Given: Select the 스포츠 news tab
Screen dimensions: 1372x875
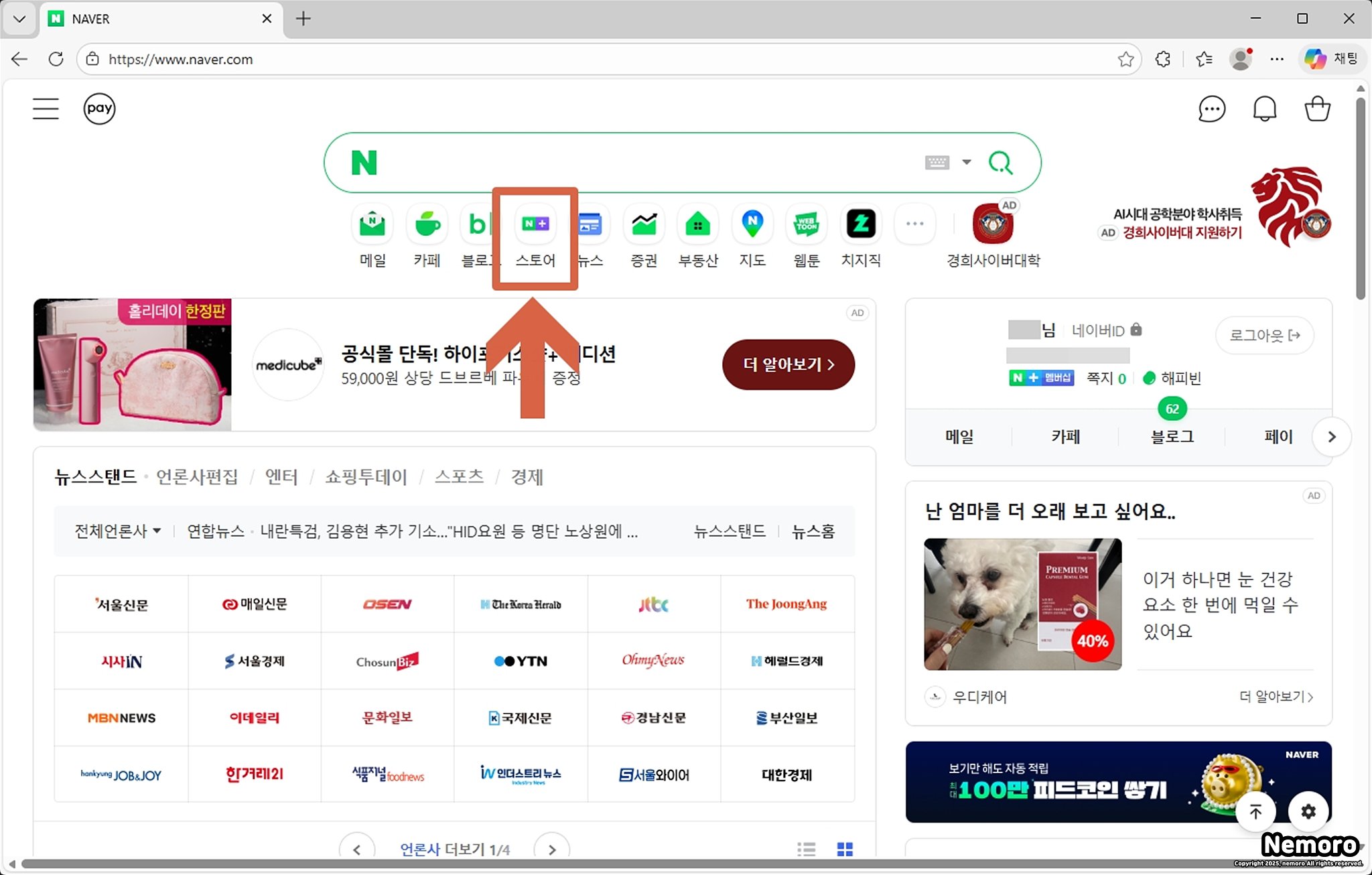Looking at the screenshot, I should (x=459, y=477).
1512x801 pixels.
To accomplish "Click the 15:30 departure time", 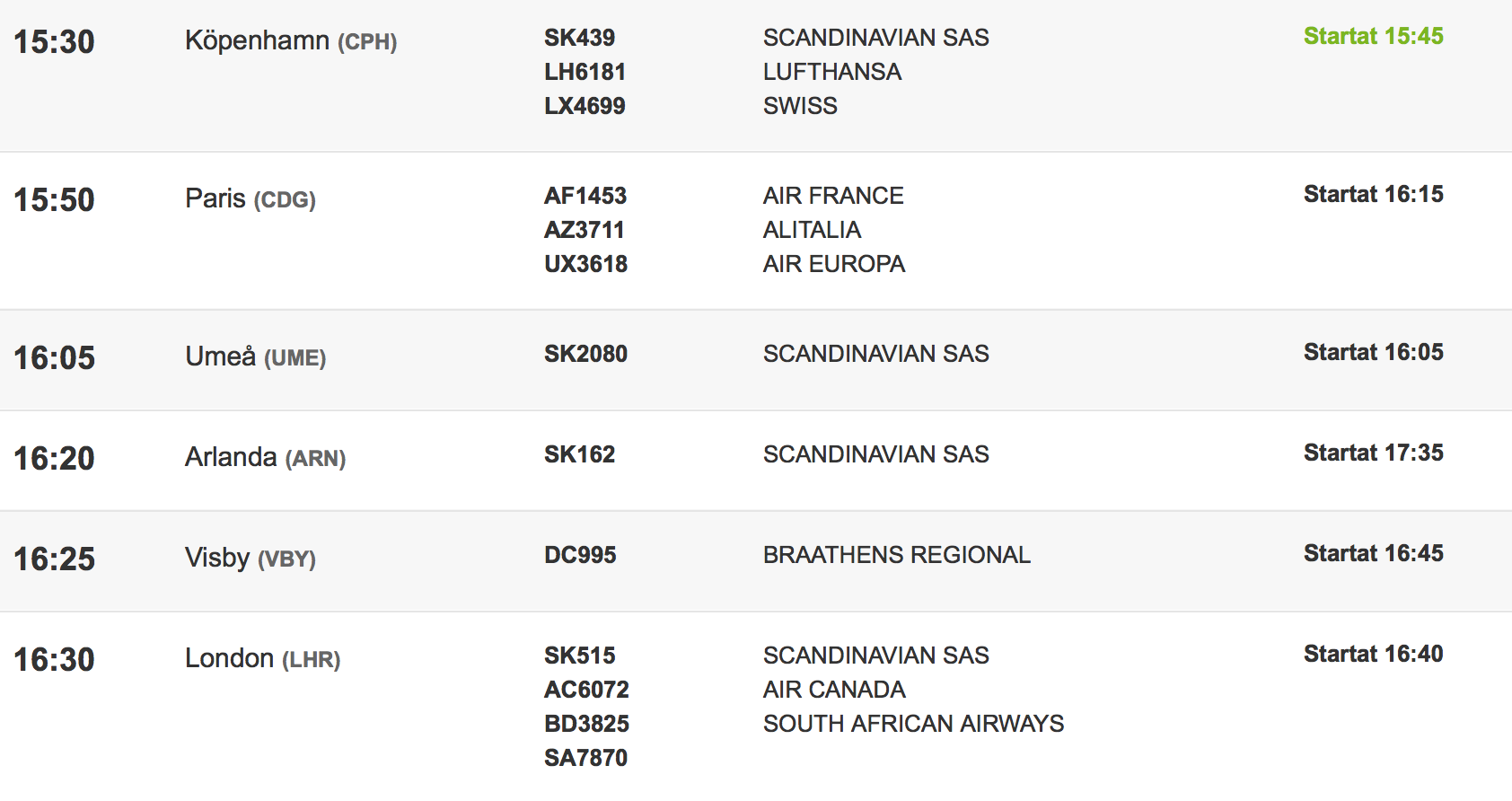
...
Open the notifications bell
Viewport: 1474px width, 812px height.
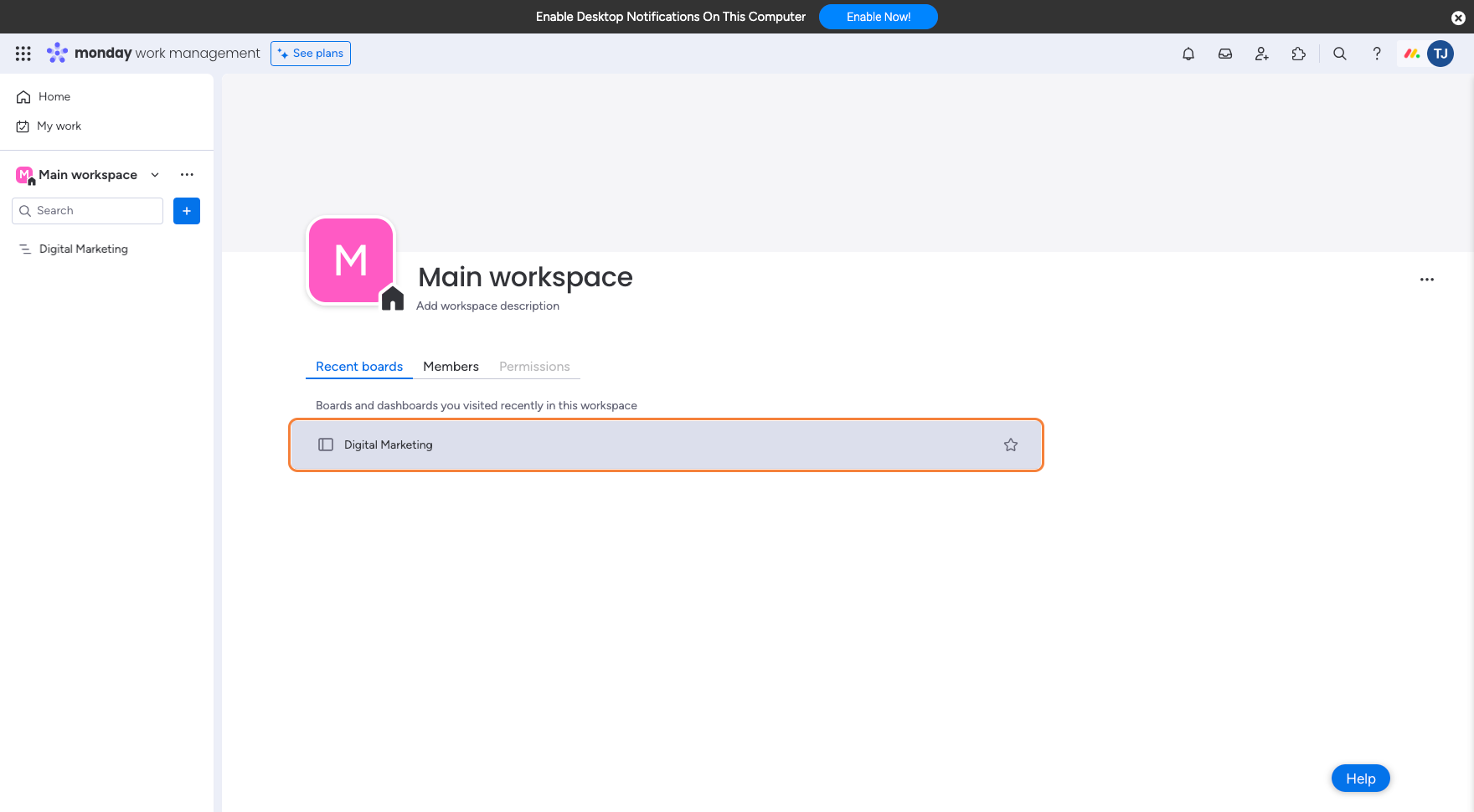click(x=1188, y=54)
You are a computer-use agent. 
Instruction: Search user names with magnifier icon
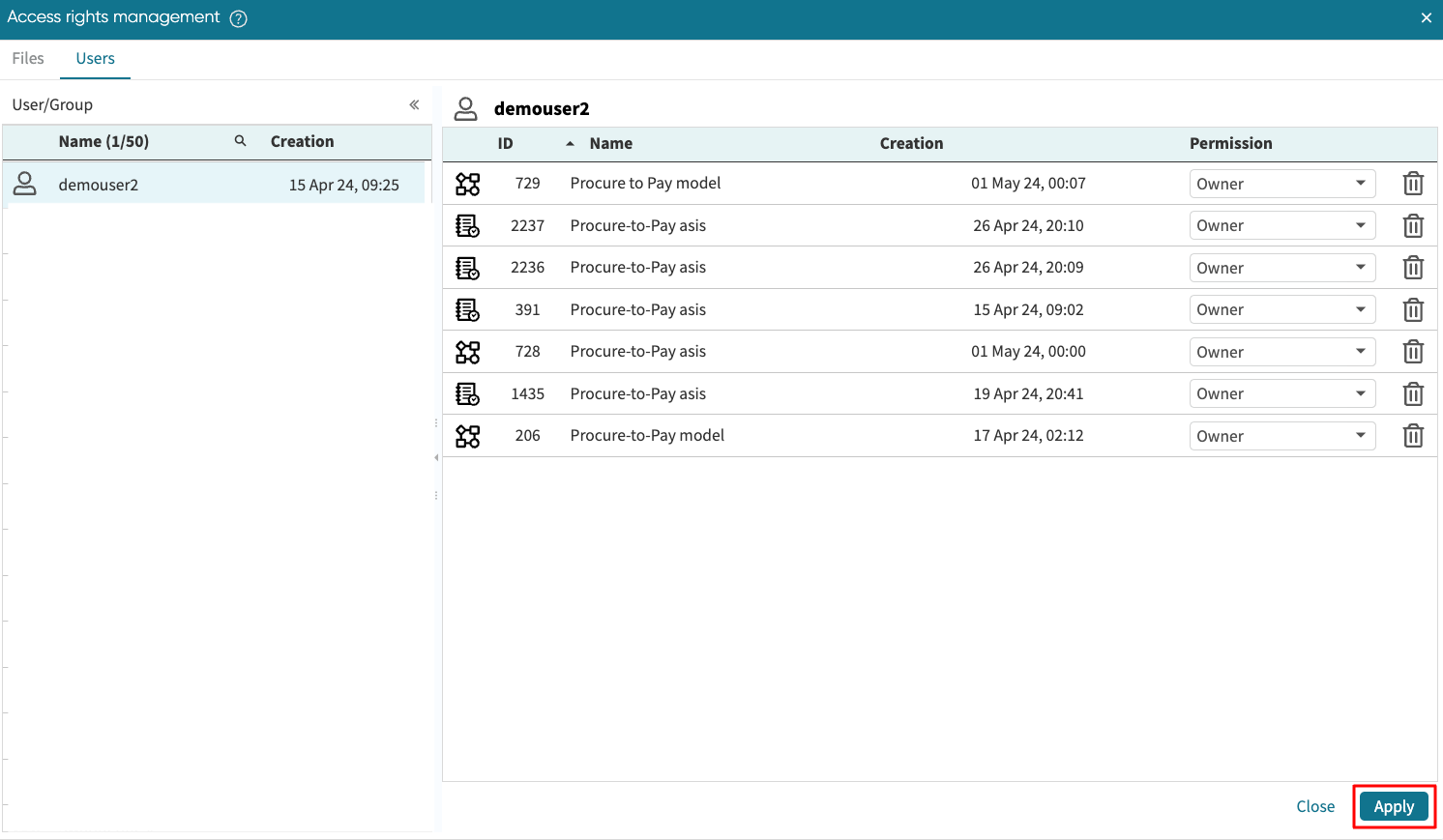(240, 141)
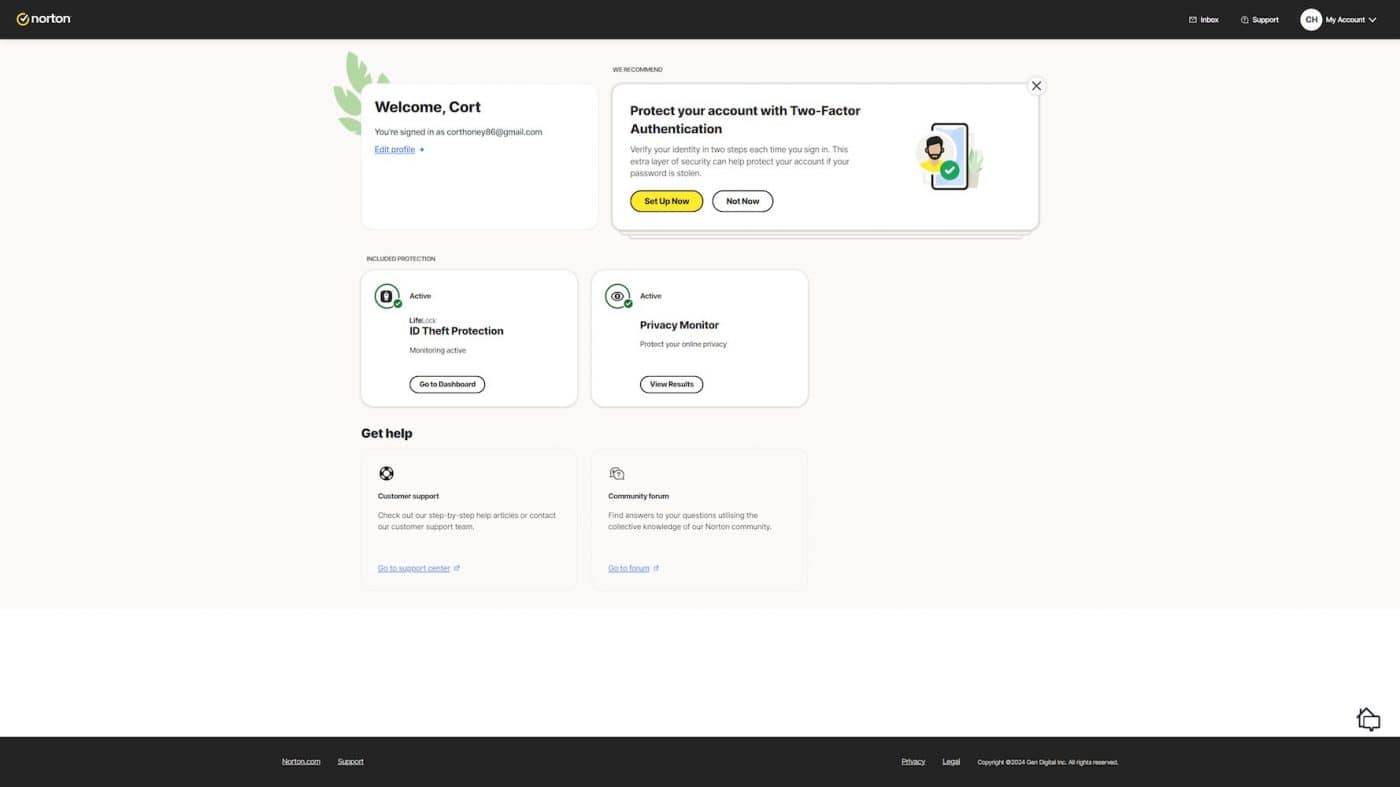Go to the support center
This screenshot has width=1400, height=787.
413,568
...
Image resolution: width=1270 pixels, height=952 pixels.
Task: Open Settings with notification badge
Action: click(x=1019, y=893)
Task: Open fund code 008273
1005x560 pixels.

**AIM:**
List every line of the listing above that contains the word "Open", counting only matches with the same capitalization.

**TASK RESPONSE:**
Open the notifications bell
Task: Open Settings with notification badge
Task: Open fund code 008273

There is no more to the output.